Kans op pesten wordt vergroot
We willen er allemaal graag bij horen met het gevoel onderdeel te zijn van onze omgeving. Ons omringen met mensen die het beste met ons voor hebben, ons lief hebben. Daar buiten geplaatst worden zonder begeleiding, alleen gelaten met je gedachten is een vreselijke straf. Het ondermijnt zelfvertrouwen, hoe goed bedoeld het wegsturen ook is.
Naast dat het een impact heeft op de opvoeder en het kind, laat het wegsturen ook een indruk achter op de rest van de aanwezigen. Het laat zien dat wegsturen een middel is dat ingezet kan worden als iemand iets doet dat ons niet aanstaat. Uiteraard zijn er situaties waarin dit zeker het geval is, maar die nuance leren kinderen er niet bij. Het ene moment spreken we ze aan als ze een klasgenoot actief negeren of buitensluiten op de speelplaats, het andere moment wordt een (dezelfde?) klasgenoot de gang op gestuurd voor het verstoren van de les.
Uit het oog, uit het hart?
Een ‘probleem’ negeren of wegsturen is een schijnoplossing. Op de lange termijn maakt het dat wat er gaande is juist groter.
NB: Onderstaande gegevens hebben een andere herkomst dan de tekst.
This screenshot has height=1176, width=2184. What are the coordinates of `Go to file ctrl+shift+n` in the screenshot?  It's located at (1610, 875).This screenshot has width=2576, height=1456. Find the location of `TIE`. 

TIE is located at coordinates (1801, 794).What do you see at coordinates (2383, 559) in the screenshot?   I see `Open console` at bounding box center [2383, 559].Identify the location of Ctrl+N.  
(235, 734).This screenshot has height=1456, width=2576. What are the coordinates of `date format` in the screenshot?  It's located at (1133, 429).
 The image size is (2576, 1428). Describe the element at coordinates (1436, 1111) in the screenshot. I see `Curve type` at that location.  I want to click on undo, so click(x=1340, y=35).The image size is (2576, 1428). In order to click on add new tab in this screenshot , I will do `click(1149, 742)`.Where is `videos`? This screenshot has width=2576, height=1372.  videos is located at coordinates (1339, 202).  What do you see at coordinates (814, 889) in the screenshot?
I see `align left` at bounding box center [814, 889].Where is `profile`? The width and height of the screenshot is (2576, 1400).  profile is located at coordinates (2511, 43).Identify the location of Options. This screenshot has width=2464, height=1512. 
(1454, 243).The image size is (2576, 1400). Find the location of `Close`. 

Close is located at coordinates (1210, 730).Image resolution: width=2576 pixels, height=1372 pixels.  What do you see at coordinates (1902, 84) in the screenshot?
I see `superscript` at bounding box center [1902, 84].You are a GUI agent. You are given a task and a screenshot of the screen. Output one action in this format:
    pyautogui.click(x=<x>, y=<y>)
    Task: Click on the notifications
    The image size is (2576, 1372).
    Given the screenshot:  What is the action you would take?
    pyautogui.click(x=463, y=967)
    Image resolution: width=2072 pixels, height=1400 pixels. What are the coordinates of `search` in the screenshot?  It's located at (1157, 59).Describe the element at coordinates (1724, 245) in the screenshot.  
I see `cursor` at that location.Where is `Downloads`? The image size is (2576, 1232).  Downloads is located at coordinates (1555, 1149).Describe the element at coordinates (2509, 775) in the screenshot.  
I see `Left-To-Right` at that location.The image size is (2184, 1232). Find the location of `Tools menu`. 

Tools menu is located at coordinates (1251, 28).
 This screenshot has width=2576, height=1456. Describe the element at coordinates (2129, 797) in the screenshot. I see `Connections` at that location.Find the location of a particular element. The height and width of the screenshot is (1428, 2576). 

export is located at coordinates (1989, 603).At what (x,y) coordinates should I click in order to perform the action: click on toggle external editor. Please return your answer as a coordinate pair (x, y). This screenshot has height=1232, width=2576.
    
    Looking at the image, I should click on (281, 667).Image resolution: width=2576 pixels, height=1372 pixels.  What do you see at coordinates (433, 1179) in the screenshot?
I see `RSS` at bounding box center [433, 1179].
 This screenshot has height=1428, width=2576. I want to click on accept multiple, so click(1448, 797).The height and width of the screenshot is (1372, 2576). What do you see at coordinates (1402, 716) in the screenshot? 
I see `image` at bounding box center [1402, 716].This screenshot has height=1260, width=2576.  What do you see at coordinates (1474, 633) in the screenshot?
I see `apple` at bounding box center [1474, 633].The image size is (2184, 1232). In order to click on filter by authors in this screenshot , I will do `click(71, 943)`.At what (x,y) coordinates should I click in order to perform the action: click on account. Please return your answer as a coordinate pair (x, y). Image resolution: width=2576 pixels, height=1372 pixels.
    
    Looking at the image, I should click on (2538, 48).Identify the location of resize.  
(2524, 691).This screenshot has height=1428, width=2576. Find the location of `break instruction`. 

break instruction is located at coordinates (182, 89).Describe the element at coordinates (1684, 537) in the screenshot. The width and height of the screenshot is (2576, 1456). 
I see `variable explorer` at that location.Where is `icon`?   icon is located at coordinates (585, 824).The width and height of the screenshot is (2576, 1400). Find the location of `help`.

Op de korte termijn doet het niks, het schuift het probleem op. Het zal de schijn opwekken dat er voor dat moment iets is gedaan. Je hebt niet ‘over je heen laten lopen‘ en dat kan – zeker in onze huidige maatschappij – een gevoel van victorie opwekken. Je aandeel in het geheel is echter een stuk minder positief. Terwijl je verder gaat met waar je mee bezig was, zit dat ene persoontje geïsoleerd van de groep het gevoel te hebben niet geliefd te zijn. Boos te zijn op zichzelf, dat het (weer) verkeerd is gegaan. Boos te zijn op anderen. Nadenken over wat er is gebeurd? Absoluut. Maar niet op de reflecterende manier waarop we denken dat zo’n afzondering teweeg brengt. We hebben namelijk actieve begeleiding nodig om niet vast te gaan zitten in zelfdestructieve gedachten.
Bestaan er dan helemaal geen mensen die afzondering nodig hebben? Natuurlijk wel. Net als dat er mensen zijn die juist door drukte om zich heen tot rust komen. Het verschil in zelf die afzondering opzoeken en ertoe gedwongen worden is echter ontzettend groot. Niemand doet graag dingen onder dwang. Afzondering, tijd met alleen met je eigen gedachten, kan door dwang een negatieve associatie krijgen terwijl het tegelijkertijd iets ontzettend krachtigs kan zijn, mits je er zelf voor kiest.
Behavioristische samenleving
Het de gang op sturen op zichzelf is ook een symptoom van een klein onderdeel van een samenleving die graag doet alsof het leven maakbaar is, een behavioristische instelling waarin ongewenst gedrag als een slechte eigen keuze gezien wordt, een gedachtegang die meestal alleen geldt voor anderen. Eigen ongewenst gedrag wordt linksom of rechtsom goed gepraat, zo lang een ander het maar niet doet. Hierdoor wordt het uitsluiten des te meer bizar: we straffen een ander voor gedrag dat we onszelf niet verwijten.
“Children don’t just need to be loved; they need to know that nothing they do will change the fact that they’re loved. They require reassurance that their “lovability” isn’t in question, which is another way of talking about self-esteem.”